Dosis-Wirkungsbeziehung zwischen Übergewicht und Krebs

Die Wissenschaftler fanden heraus, dass längere Zeiten von Übergewicht und Adipositas die Gesamt-Inzidenz von Übergewichts-assoziierten Krebserkrankungen signifikant erhöhte: Bezogen auf einen Zeitraum von zehn Jahren Übergewicht im Erwachsenenalter stieg sie um 7 Prozent. Die postmenopausalen Brustkrebsraten sind mit einem um 5 Prozent höheren Risiko verbunden, ermittelten die Wissenschaftler, und Gebärmutterkrebs mit einem um 17 Prozent höheren Risiko. Dabei wurde für fast alle Krebsarten eine Dosis-Wirkungsbeziehung zur Dauer des Übergewichts gefunden. Berücksichtigt man dabei zusätzlich die Intensität des Übergewichts, so stiegen diese Zahlen für alle Krebsarten auf 12 Prozent an, für den postmenopausalen Brustkrebs auf 8 Prozent und für das Endometriumkarzinom auf 37 Prozent – bezogen auf zehn Jahre mit einem Body Mass Index von mehr als zehn über Normalgewicht.
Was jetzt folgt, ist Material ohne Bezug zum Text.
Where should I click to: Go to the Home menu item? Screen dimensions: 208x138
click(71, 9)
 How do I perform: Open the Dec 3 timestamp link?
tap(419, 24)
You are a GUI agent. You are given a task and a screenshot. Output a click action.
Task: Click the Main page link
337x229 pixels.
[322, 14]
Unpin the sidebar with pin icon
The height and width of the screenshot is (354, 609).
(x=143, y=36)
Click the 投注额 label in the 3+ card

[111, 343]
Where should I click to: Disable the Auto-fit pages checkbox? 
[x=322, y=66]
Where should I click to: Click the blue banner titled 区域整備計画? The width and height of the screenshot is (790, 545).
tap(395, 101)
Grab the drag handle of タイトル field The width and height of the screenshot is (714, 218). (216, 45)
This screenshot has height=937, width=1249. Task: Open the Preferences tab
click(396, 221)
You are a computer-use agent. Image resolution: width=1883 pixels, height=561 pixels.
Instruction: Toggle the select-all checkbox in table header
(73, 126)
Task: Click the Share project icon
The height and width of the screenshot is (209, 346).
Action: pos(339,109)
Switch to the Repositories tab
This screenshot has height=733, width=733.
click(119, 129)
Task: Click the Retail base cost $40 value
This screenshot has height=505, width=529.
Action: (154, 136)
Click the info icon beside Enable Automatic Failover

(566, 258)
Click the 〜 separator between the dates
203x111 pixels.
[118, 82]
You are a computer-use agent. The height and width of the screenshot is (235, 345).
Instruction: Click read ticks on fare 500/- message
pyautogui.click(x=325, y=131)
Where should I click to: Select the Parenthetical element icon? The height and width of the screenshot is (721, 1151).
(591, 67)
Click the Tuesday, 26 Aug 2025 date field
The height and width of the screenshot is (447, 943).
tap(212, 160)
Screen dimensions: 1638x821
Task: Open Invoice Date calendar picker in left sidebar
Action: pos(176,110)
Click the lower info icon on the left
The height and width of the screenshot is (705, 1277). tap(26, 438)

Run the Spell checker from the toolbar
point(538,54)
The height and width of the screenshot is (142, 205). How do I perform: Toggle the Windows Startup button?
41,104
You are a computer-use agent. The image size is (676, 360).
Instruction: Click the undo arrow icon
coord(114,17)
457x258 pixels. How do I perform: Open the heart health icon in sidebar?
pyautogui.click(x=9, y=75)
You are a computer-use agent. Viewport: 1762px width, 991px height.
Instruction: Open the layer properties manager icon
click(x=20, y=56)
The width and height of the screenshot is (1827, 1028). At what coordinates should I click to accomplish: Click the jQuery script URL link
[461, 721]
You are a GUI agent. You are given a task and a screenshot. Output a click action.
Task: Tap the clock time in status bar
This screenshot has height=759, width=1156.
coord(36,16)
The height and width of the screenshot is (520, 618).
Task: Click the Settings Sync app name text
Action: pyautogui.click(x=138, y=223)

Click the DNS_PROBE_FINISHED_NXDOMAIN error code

Hormone könnten das Risiko mindern

Ein weiteres Ergebnis der Analyse ist, dass das Risiko von postmenopausalem Brust- oder Gebärmutterkrebs in Abhängigkeit von der Dauer des Übergewichts beziehungsweise der Fettleibigkeit durch die Gabe von Hormonen nach der Menopause modifiziert wird. Bei den Hormon-Nutzerinnen ist das Risiko abgeschwächt oder sogar ganz verschwunden. 

Die Autoren gestehen zu, dass ihre Analyse mit Einschränkungen zu bewerten ist. Einige Daten zu den Studienteilnehmerinnen seien rückwirkend aus Eigen-Berichten gewonnen worden. Außerdem gebe es wie in allen Langzeitstudien Datenlücken, die jedoch mit statistischen Methoden teilweise „ausgebügelt“ werden konnten. Klinische Empfehlungen ließen sich deshalb aus den erhobenen Befunden nicht ableiten. Für eine klare Aussage reichen sie allerdings aus ihrer Sicht trotzdem aus: Im Hinblick auf das Risiko der Entwicklung unterschiedlicher Krebsarten, das mit starkem und längerem Übergewicht offenbar verbunden ist, kann mit der Adipositas-Prävention in allen Altersgruppen nicht früh genug angefangen werden.